EDIT: after Gassa comment I think that the solution with Euler paths might be an overkill for my problem. Problem is as follows: for given n we create a pairs of integers which sum is <= n. For those pairs find all paths that connects all of the pairs such that second value of previous pair equals to the first value from next pair (like domino).

Example: n = 2, then available pairs = {(0,0), (0,1),(1,0),(1,1),(2,0),(0,2)}. One of the valid chains = (0,0)=>(0,1)=>(1,1)=> (1,0)=>(0,2)=>(2,0). I preferred algorithm using graphs because for example (0,0) might not be valid sometimes, but let's say it is valid for the sake of this question. Brute force solution to this problem is to of course create all permutations of available pairs and then see if they are valid but this is obviously O(n!) complex. I am pretty sure this could be done in some "smart" way.

Answer 1

In the general case, the number of distinct Eulerian paths is exponential in the number of vertices n. Just counting the number of Eulerian circuits in an undirected graph is proven to be #P-complete (see Note on Counting Eulerian Circuits by Graham R. Brightwell and Peter Winkler). Quoting Wikipedia:

A polynomial-time algorithm for solving a #P-complete problem, if it existed, would imply P = NP, and thus P = PH. No such algorithm is currently known.

So perhaps you will need another approach.

If however your graph has certain properties which make the exponential number of Eulerian circuits impossible, do tell us these properties.

Answer 2

If you want to enumerate all Eulerian paths (and, like Gassa, I have my doubts), then the following simple output-sensitive algorithm has polynomial overhead, which, since n will be very small, should suffice. There's a recursive procedure for enumerating all paths from v that goes like this in Python.
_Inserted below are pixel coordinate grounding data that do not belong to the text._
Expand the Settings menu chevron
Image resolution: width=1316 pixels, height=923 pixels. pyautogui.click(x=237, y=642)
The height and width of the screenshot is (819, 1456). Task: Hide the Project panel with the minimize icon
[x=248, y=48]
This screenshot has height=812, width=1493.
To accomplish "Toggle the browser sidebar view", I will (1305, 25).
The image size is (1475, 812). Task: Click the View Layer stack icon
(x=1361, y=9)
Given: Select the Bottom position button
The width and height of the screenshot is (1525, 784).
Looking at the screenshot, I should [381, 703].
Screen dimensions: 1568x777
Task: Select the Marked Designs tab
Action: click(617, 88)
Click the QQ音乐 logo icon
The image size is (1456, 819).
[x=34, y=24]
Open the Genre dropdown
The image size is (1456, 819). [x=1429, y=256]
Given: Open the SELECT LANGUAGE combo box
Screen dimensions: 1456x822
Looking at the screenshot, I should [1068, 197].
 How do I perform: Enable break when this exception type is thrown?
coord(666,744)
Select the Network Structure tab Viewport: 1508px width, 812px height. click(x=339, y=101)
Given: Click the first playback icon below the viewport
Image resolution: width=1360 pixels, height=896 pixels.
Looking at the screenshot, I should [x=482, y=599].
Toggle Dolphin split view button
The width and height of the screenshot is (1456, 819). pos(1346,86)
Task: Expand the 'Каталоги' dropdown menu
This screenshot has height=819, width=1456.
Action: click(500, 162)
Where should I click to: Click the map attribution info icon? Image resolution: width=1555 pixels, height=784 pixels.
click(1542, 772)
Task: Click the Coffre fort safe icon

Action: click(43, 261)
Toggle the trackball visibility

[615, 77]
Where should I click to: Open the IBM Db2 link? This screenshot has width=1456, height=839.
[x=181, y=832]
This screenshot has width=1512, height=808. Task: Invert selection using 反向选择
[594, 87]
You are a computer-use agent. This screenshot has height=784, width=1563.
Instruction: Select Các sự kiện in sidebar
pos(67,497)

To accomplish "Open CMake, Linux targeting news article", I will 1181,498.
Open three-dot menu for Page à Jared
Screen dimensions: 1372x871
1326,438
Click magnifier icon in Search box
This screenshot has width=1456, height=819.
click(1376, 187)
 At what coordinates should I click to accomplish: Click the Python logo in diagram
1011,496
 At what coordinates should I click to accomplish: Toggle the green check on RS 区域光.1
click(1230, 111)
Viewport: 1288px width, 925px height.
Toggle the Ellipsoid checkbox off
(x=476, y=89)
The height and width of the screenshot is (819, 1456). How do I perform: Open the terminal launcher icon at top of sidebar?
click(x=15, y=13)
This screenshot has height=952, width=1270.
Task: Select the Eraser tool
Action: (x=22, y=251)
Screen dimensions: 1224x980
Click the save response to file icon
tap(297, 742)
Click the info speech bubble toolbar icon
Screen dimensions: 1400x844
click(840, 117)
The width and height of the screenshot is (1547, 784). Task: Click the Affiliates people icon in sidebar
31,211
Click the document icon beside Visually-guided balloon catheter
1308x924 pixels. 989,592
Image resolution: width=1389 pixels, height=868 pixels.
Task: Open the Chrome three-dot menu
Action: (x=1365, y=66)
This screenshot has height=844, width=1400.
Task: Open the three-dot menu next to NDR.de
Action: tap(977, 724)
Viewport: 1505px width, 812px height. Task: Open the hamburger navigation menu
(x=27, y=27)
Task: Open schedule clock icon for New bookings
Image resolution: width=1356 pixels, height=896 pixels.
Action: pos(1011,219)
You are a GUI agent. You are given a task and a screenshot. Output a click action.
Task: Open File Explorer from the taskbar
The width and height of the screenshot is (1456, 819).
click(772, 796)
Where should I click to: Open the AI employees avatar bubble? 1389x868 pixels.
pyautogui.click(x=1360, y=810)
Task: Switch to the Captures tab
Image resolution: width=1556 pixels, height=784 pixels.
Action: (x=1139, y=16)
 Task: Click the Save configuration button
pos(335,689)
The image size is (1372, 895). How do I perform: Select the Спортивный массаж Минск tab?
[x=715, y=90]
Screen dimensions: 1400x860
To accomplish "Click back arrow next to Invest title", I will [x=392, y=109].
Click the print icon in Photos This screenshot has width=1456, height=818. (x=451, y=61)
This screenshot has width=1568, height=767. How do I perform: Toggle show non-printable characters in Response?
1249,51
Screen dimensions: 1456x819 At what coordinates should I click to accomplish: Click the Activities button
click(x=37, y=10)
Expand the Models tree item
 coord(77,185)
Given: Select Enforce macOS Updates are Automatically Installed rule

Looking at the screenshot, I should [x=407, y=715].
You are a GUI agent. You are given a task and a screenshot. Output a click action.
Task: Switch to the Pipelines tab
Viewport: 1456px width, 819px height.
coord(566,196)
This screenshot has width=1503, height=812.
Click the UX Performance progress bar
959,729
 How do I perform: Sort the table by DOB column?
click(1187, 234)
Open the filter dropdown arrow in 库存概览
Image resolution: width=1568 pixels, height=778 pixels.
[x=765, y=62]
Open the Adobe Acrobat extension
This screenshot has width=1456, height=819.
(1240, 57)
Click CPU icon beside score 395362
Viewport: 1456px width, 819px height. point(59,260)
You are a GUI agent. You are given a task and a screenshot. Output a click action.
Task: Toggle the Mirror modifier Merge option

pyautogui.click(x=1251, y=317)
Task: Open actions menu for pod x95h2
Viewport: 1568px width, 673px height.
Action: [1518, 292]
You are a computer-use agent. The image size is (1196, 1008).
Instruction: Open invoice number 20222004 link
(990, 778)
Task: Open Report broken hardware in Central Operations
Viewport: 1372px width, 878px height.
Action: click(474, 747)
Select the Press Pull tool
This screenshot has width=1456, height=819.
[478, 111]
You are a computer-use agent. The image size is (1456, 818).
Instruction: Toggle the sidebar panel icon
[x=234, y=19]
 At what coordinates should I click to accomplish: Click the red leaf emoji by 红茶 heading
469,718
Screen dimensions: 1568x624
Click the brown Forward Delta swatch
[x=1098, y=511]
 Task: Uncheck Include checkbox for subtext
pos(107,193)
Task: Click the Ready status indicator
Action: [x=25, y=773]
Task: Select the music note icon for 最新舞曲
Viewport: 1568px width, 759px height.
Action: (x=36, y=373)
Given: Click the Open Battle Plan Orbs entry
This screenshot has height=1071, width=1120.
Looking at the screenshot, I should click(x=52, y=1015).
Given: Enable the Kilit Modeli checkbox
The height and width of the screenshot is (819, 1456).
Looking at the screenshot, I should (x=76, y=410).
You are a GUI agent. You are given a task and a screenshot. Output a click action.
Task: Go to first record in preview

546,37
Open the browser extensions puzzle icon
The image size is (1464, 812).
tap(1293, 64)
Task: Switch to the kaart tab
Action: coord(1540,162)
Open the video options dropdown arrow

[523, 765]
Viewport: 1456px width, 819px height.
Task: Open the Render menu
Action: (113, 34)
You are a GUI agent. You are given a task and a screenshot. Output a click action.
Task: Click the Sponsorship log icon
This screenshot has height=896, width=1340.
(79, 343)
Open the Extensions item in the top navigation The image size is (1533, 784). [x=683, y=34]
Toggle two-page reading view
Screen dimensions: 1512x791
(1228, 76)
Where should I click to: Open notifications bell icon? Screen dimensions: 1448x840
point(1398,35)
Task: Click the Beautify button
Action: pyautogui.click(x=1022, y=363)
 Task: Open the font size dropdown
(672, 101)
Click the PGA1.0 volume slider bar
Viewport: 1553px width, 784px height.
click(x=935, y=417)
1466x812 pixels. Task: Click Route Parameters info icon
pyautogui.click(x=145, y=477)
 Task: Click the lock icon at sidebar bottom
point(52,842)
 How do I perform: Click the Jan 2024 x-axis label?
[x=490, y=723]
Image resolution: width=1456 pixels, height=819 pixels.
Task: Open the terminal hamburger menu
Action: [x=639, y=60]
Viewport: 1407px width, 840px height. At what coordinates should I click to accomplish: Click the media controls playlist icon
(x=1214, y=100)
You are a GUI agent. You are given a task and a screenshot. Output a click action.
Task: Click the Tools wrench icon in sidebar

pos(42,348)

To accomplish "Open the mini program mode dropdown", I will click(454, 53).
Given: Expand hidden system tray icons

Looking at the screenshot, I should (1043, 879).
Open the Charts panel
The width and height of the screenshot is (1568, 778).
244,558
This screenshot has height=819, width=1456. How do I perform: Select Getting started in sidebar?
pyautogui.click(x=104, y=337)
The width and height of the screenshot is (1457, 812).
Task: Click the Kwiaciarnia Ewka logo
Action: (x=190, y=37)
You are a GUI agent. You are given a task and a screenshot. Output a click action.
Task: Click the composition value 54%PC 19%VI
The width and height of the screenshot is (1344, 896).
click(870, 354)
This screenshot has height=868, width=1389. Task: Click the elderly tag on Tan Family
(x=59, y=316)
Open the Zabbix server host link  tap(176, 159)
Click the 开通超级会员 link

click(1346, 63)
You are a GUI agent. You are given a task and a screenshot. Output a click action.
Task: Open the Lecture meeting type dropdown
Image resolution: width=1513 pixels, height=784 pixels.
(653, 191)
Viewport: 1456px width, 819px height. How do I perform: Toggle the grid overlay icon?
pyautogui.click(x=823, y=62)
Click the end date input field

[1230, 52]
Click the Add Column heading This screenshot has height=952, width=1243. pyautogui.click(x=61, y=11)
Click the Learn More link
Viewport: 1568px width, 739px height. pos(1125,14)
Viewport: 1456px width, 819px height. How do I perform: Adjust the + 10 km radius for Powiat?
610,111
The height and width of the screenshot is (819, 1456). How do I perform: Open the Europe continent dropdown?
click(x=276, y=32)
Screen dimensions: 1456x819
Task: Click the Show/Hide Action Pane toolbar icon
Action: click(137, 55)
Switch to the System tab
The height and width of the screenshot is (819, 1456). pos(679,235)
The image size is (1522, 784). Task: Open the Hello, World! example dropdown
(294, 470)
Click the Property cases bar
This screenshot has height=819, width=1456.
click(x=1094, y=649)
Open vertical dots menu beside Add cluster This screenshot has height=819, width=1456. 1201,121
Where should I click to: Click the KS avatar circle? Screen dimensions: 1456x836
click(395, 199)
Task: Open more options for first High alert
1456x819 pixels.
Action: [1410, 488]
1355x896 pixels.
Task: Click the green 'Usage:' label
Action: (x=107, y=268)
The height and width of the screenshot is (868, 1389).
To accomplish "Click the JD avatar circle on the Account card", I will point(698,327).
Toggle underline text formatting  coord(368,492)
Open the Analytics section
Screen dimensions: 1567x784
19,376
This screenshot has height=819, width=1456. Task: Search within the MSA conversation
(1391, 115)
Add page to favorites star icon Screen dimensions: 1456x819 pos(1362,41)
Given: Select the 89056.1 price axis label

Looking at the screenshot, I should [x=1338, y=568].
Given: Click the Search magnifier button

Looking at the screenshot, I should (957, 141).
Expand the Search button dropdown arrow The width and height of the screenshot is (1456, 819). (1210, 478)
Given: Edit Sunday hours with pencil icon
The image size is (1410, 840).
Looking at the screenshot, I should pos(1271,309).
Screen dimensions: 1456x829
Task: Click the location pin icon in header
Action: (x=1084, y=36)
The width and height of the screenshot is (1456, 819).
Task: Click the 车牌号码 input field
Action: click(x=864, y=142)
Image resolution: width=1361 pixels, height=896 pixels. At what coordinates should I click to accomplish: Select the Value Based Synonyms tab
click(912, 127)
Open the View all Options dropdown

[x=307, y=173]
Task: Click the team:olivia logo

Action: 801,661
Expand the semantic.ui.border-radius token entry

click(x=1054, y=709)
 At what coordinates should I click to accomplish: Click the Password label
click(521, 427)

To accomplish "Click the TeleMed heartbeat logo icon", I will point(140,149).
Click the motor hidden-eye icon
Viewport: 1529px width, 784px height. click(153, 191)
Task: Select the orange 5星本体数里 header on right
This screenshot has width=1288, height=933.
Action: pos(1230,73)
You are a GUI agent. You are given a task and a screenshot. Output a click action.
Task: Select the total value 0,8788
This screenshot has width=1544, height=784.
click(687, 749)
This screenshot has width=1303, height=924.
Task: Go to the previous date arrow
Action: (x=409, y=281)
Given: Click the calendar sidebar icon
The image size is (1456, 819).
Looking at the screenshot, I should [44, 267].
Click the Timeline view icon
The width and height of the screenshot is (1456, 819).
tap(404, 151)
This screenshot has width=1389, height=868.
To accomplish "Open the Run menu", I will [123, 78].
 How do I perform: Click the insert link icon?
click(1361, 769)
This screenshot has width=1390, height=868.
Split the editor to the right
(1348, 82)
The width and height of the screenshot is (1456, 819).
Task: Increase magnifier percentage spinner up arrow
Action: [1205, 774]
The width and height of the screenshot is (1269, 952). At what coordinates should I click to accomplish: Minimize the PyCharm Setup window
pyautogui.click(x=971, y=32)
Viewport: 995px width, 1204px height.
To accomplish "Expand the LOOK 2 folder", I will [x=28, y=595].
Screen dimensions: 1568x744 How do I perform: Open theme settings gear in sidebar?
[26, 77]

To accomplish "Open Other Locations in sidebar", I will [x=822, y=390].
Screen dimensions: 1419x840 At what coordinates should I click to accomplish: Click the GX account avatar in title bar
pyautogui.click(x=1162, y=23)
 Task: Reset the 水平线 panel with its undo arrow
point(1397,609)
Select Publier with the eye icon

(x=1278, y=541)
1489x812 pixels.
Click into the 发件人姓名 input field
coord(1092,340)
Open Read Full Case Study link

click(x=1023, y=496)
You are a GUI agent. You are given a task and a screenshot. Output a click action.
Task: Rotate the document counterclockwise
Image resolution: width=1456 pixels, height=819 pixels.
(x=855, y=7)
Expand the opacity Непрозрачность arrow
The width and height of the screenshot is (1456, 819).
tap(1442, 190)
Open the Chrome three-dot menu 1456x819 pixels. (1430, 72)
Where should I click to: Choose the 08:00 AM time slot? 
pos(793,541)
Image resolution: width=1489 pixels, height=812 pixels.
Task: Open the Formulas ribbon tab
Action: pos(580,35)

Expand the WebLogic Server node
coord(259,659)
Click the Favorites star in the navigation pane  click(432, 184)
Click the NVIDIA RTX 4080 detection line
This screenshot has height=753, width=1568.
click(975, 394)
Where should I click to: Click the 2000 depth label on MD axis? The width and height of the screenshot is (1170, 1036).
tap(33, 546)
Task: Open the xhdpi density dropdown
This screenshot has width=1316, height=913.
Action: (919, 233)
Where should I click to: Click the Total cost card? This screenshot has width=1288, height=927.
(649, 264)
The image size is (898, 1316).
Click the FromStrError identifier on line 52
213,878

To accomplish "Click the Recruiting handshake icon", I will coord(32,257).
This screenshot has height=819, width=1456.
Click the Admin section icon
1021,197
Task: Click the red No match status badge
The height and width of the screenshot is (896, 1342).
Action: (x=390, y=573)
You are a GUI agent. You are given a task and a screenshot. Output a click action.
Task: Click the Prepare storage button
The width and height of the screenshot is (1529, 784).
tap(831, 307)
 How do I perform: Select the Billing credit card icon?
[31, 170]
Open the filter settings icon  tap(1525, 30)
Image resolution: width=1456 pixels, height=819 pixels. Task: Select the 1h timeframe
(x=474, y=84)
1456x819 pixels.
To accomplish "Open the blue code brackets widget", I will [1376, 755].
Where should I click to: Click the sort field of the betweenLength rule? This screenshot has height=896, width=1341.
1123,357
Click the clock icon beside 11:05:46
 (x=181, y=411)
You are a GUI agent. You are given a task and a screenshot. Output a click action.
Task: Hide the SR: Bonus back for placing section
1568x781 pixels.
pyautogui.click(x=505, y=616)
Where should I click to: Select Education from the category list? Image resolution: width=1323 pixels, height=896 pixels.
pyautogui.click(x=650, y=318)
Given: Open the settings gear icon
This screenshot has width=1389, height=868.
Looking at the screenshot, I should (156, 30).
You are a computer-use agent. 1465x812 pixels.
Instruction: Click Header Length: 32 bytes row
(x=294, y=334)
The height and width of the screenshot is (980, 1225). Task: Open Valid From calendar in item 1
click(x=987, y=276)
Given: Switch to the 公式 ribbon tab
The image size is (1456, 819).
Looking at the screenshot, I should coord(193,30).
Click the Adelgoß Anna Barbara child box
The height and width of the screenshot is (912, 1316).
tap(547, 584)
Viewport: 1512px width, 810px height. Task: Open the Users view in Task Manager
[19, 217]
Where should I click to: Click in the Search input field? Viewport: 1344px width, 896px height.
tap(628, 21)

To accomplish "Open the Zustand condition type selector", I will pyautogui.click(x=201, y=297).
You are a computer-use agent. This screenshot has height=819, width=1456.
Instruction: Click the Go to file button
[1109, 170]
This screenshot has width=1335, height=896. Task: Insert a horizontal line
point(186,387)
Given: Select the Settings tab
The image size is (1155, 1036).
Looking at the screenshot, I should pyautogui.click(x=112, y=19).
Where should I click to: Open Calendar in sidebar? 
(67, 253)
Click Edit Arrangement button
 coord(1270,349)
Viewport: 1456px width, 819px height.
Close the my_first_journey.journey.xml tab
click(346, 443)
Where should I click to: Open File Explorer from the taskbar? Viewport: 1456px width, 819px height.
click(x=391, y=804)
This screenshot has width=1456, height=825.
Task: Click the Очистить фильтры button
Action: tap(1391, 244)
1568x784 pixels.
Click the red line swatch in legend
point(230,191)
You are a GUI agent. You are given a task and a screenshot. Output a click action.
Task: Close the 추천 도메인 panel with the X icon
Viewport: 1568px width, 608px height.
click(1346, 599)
def paths(v, neighbors, path):                # call initially with path=[]
    yield path[:]                             # return a copy of the mutable list
    for w in list(neighbors[v]):
        neighbors[v].remove(w)                   # remove the edge from the graph
        path.append((v, w))                   # add the edge to the path
        yield from paths(w, neighbors, path)  # recursively enumerate
                                              #   all path extensions from w
                                              #   in the residual graph
        path.pop()                            # remove the edge from the path
        neighbors[v].add(w)                      # add the edge to the graph

To return Eulerian paths only, we make two modifications. First, we prune the recursion if there is no Eulerian path extending the current path. Second, we do the first yield only when neighbors[v] is empty, i.e., the only extension is the trivial one, so path is Eulerian. Since the degree balance condition is satisfied, we prune by just checking strong connectivity of the non-isolated vertices at each recursive call, given that we add an arc from the starting vertex to v. This can be accomplished with two traversals, one to verify that every non-isolated vertex can reach the starting vertex and one to verify that every non-isolated vertex is reachable from v. (Alternatively, you could add the arc temporarily and do one traversal, but then you'd have to handle multigraphs, which you may not want to.)